Please reproduce the listing from its start up to and including the line with "Action: click(1012, 30)", switching "Crop tool" to "Brush tool" and leaving everything else unchanged.

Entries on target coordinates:
## Start

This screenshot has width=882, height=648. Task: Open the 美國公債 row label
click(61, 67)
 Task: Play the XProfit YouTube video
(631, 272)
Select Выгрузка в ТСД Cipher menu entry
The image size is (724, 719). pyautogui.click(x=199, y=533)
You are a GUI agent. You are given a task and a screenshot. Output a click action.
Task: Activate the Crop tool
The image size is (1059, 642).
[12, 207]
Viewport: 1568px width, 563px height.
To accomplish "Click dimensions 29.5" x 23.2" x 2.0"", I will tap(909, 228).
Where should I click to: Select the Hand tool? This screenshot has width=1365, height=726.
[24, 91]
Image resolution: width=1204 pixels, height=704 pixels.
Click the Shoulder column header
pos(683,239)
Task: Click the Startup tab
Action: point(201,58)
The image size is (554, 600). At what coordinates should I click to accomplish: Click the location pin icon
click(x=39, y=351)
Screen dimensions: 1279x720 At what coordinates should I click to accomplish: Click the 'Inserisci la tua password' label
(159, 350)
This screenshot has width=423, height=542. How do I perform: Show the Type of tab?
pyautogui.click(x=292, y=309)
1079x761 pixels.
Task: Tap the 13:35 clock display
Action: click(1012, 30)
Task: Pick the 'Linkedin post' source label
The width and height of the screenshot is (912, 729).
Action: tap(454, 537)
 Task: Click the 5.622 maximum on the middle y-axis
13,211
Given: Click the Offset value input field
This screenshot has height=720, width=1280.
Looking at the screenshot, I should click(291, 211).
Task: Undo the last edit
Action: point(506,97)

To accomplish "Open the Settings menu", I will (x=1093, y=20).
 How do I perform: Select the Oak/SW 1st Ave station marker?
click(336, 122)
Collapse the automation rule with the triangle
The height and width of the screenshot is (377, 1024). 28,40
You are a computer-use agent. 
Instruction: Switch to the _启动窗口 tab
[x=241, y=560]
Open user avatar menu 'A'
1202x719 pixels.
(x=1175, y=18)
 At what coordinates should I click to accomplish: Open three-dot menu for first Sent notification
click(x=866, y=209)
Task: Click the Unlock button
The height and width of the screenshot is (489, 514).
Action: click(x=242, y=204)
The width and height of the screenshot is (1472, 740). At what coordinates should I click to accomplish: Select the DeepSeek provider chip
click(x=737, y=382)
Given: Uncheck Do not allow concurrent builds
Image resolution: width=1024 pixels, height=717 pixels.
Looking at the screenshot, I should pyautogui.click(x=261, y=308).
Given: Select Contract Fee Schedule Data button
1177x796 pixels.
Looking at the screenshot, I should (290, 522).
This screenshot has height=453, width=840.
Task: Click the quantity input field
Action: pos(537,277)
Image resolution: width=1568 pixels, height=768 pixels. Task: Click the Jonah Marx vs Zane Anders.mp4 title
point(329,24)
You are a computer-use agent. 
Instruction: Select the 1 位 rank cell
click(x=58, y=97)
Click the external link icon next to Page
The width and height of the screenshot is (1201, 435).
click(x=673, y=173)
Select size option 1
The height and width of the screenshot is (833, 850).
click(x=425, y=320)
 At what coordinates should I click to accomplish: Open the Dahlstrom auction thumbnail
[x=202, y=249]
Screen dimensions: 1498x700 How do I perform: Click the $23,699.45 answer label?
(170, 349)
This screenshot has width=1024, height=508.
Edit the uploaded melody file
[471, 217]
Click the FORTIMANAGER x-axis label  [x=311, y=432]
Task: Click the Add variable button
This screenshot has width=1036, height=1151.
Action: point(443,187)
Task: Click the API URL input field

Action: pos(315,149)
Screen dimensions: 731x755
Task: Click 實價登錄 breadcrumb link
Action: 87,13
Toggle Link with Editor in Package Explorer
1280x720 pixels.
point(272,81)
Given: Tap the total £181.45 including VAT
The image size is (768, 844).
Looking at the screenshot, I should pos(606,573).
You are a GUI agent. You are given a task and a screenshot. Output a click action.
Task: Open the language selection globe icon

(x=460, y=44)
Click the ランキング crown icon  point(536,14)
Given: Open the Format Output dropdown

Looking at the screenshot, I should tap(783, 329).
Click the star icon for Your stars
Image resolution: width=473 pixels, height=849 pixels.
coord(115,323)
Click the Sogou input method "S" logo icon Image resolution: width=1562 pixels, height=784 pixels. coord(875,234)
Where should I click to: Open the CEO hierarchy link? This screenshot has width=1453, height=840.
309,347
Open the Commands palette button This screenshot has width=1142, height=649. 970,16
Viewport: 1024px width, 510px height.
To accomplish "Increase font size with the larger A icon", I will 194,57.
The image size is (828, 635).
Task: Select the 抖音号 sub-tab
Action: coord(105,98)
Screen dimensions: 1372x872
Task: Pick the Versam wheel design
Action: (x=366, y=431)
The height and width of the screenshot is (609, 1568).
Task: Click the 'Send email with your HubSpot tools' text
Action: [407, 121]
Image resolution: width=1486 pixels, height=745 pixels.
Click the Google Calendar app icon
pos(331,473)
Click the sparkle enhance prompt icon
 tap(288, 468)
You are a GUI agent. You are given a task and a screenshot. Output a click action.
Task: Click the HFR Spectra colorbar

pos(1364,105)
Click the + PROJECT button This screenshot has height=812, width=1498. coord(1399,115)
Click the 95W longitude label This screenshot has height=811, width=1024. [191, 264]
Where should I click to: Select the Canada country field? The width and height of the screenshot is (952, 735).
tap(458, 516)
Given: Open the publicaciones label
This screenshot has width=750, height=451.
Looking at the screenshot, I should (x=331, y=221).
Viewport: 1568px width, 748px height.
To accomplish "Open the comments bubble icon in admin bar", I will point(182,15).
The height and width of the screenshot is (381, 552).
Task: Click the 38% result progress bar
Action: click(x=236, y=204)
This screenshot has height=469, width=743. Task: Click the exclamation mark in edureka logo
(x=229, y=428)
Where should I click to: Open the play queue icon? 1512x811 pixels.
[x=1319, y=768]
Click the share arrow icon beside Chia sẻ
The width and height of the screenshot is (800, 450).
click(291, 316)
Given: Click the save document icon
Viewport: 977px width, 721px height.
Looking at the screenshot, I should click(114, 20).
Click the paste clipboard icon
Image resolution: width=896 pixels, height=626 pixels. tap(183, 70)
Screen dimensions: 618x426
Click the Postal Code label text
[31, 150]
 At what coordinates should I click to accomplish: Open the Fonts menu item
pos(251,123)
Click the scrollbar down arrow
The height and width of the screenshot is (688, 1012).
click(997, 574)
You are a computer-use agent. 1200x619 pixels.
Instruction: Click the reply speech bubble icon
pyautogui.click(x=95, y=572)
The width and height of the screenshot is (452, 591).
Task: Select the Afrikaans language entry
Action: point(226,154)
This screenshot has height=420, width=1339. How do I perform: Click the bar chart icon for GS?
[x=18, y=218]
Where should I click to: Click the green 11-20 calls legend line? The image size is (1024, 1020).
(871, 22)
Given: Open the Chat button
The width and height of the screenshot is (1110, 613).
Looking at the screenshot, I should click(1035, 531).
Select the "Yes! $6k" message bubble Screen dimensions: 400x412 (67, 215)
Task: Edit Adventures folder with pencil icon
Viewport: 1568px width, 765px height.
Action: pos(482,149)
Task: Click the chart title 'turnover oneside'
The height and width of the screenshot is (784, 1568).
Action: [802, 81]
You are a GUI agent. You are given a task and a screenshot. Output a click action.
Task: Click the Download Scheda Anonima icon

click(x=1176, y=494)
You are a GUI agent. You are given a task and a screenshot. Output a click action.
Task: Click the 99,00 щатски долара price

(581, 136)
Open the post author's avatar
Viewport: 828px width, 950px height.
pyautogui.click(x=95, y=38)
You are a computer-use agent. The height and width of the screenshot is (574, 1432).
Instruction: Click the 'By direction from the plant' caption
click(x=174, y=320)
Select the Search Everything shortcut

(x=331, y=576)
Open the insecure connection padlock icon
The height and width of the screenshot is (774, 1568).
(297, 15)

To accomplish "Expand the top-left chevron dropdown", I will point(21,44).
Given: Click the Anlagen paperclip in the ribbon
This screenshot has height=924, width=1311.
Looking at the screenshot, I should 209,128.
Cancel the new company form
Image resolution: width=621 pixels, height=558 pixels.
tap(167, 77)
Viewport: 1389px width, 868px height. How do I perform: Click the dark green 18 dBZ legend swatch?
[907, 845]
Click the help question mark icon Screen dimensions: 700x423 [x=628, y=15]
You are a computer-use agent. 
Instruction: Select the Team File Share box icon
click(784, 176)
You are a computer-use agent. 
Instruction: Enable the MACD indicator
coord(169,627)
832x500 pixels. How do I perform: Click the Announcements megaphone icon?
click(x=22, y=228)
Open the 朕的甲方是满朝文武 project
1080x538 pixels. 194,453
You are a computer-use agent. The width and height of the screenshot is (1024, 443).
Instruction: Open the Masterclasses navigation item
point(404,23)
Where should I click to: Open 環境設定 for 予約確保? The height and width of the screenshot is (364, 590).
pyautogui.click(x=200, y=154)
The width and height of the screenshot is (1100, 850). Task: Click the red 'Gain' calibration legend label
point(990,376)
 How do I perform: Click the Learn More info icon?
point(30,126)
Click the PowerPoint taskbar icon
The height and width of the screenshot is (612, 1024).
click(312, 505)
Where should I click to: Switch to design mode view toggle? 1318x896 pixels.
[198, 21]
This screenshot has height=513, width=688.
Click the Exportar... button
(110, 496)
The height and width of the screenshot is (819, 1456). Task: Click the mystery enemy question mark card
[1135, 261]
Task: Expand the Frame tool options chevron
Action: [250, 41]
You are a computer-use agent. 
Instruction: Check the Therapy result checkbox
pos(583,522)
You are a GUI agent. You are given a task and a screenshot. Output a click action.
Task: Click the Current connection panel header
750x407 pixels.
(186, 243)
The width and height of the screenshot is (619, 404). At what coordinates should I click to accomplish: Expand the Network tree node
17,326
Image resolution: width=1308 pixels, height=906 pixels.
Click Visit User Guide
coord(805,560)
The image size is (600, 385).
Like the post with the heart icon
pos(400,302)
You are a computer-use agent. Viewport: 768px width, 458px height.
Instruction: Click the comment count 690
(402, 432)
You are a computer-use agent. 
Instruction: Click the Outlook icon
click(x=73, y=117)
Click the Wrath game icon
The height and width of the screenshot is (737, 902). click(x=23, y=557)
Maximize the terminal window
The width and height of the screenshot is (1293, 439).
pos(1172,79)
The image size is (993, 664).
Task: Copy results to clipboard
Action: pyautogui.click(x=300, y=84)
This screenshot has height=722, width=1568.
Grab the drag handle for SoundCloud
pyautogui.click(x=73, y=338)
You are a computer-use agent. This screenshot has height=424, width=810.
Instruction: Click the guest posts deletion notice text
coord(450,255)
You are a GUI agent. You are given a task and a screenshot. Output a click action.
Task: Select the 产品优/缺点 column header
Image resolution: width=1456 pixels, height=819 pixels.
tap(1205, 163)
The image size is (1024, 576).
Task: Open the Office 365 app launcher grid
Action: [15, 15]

## End

▸ Answer to this problem
This screenshot has width=882, height=648. Task: Open the 美國公債 row label
click(61, 67)
 Task: Play the XProfit YouTube video
(631, 272)
Select Выгрузка в ТСД Cipher menu entry
The image size is (724, 719). pyautogui.click(x=199, y=533)
You are a GUI agent. You are given a task and a screenshot. Output a click action.
Task: Activate the Brush tool
The image size is (1059, 642).
[12, 207]
Viewport: 1568px width, 563px height.
To accomplish "Click dimensions 29.5" x 23.2" x 2.0"", I will tap(909, 228).
Where should I click to: Select the Hand tool? This screenshot has width=1365, height=726.
[24, 91]
Image resolution: width=1204 pixels, height=704 pixels.
Click the Shoulder column header
pos(683,239)
Task: Click the Startup tab
Action: point(201,58)
The image size is (554, 600). At what coordinates should I click to accomplish: Click the location pin icon
click(x=39, y=351)
Screen dimensions: 1279x720 At what coordinates should I click to accomplish: Click the 'Inserisci la tua password' label
(159, 350)
This screenshot has width=423, height=542. How do I perform: Show the Type of tab?
pyautogui.click(x=292, y=309)
1079x761 pixels.
Task: Tap the 13:35 clock display
Action: click(1012, 30)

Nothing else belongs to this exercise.